Apesar da retórica de defesa semelhante nas redes sociais, as trajetórias e características políticas dos de Dilma e Trump são bem distintas. A primeira foi eleita como sucessora de Luiz Inácio Lula da Silva pelo PT, símbolo da esquerda brasileira. O segundo foi eleito após dois mandatos seguidos do democrata Barack Obama - e se elegeu com apoio das alas mais conservadoras da sociedade americana e do Partido Republicano.

As acusações também diferem profundamente.

Frases

"A cada dia que passa, fica mais claro que o que está acontecendo não é um impeachment, mas um golpe planejado para tirar o poder da população e do voto."

Quem disse a frase acima?

Acertou quem apostou em Trump. O presidente americano é alvo de investigação por abuso de poder e obstrução do Congresso.

Segundo os acusadores, Trump teria constrangido o governo da Ucrânia a anunciar uma investigação contra um opositor político, em troca de ajuda militar ao país. Em um telefonema em 25 de julho, ele teria pedido que o presidente da Ucrânia, Volodymyr Zelensky, investigasse o adversário democrata Joe Biden e seu filho, Hunter Biden. O americano teria ainda tentado atrapalhar inquérito sobre sua conduta.

"Arquitetaram a minha destituição, independentemente da existência de quaisquer fatos que pudessem justificá-la perante a nossa Constituição."

A frase acima também poderia ter sido dita por Trump, mas veio da boca de Dilma, há três anos.

Diferente do americano, o impeachment da petista foi disparado por denúncias de atrasos em repasses para bancos públicos - as chamadas pedaladas fiscais - e pela publicação de decretos aumentando despesas mesmo quando a meta fiscal não estava sendo cumprida.

"O impeachment é a maior trapaça da história da nossa política", disse Trump. "Impeachment sem crime de responsabilidade é o quê? É golpe", já afirmou Dilma.

O desfecho dos dois casos também deve ser distinto.

Vai ter impeachment?

É consenso entre analistas que o impeachment de Donald Trump deve ser aceito na Câmara, onde os deputados do Partido Democrata são maioria.

Já no Senado, se tudo se mantiver como está hoje, Trump deve ser inocentado por uma ampla maioria de parlamentares republicanos.

"Isso não é um impeachment. É um golpe de Estado."

A frase acima - idêntica a diversas falas de Dilma - foi dita por Trump nas últimas semanas.

A brasileira, por outro lado, viu sua base de sustentação se erodir ao longo de seu pimeiro governo e de uma reeleição apertada contra o tucano Aécio Neves.
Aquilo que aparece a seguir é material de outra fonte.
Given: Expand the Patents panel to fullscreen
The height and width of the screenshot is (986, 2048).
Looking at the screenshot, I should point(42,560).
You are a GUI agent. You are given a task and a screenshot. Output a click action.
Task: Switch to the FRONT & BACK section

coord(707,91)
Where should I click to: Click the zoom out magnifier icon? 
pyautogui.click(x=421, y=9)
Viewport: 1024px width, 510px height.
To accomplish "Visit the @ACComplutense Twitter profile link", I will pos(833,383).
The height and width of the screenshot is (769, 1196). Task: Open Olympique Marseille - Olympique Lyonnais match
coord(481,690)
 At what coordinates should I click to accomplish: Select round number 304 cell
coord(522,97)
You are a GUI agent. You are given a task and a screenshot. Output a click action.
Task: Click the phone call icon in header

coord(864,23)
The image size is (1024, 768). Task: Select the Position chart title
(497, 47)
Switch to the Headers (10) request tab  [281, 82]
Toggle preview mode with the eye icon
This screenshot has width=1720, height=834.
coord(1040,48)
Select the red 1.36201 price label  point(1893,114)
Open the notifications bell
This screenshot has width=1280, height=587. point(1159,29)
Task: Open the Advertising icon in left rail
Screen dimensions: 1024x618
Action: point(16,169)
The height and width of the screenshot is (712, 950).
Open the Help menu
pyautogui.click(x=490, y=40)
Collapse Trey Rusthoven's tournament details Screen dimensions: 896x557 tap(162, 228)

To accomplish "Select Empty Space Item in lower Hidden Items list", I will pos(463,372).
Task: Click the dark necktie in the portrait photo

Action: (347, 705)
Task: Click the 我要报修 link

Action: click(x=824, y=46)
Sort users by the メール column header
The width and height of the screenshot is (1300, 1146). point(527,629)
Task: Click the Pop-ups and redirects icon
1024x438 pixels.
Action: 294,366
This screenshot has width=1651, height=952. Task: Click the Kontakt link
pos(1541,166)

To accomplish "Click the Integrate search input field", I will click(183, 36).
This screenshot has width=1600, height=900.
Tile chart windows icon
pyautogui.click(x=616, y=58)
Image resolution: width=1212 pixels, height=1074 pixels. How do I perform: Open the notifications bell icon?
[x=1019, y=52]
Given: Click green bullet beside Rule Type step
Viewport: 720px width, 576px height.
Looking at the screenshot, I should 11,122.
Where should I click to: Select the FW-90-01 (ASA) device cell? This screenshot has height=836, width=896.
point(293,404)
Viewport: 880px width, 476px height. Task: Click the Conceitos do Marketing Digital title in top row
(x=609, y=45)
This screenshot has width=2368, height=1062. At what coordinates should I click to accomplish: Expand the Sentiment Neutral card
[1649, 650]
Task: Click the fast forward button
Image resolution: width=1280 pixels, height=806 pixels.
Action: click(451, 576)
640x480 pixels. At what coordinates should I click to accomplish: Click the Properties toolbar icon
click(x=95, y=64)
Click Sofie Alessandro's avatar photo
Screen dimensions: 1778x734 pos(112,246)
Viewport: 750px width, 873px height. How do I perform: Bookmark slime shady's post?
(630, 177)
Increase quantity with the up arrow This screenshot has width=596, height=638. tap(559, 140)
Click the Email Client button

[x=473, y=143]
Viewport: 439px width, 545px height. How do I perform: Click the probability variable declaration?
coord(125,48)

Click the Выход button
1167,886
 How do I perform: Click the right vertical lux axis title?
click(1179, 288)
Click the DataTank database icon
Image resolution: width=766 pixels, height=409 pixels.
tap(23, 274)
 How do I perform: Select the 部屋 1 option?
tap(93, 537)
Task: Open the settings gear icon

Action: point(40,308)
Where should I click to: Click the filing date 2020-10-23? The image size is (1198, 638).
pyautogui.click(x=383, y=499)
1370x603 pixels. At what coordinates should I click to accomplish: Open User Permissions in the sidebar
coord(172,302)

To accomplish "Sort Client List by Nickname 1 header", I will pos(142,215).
O impeachment se tornou inevitável quando o então presidente da Câmara, Eduardo Cunha, rompeu oficialmente com o governo e passou a apoiar o afastamento da presidente.

"Desde a proclamação dos resultados eleitorais, a oposição fez de tudo para impedir a minha posse e a estabilidade do meu governo."

A fala acima, muito semelhante ao tom adotado pelo americano nas redes sociais, foi dita por Dilma durante seu processo de impeachment.

Cartas

Nesta terça, o presidente dos EUA descarregou sua fúria em relação ao processo de impeachment em uma carta à líder democrata, Nancy Pelosi.

A acusação que ele fez contra a presidente da Câmara dos Deputados é muito parecida com os comentários de Dilma sobre Eduado Cunha: o impeachment seria uma "guerra aberta à democracia americana".

Com pouca esperança de alterar o resultado da votação na Câmara, Trump usou a carta de seis páginas para atacar o processo e denunciar Pelosi, que abriu o inquérito formal de impeachment contra ele em setembro.

Trump afirmou na carta que havia sido "privado de um processo constitucional básico desde o início desse golpe de impeachment" e "teve negados os direitos mais fundamentais previstos na Constituição, incluindo o direito de apresentar provas".

"Um processo mais justo foi concedido até no julgamento das bruxas de Salem", escreveu.

No Brasil, uma carta também marcou o processo de impedimento de Dilma. Mas ela foi escrita por seu então vice-presidente, Michel Temer, e divulgada à imprensa.

O texto, considerado o pontapé inicial para a derrocada da brasileira, foi imortalizado pela expressão "vice decorativo" - forma como Temer descreveu sua posição no governo dilmista.

"Tenho ciência da absoluta desconfiança da senhora e do seu entorno em relação a mim e ao PMDB", disse Temer à época.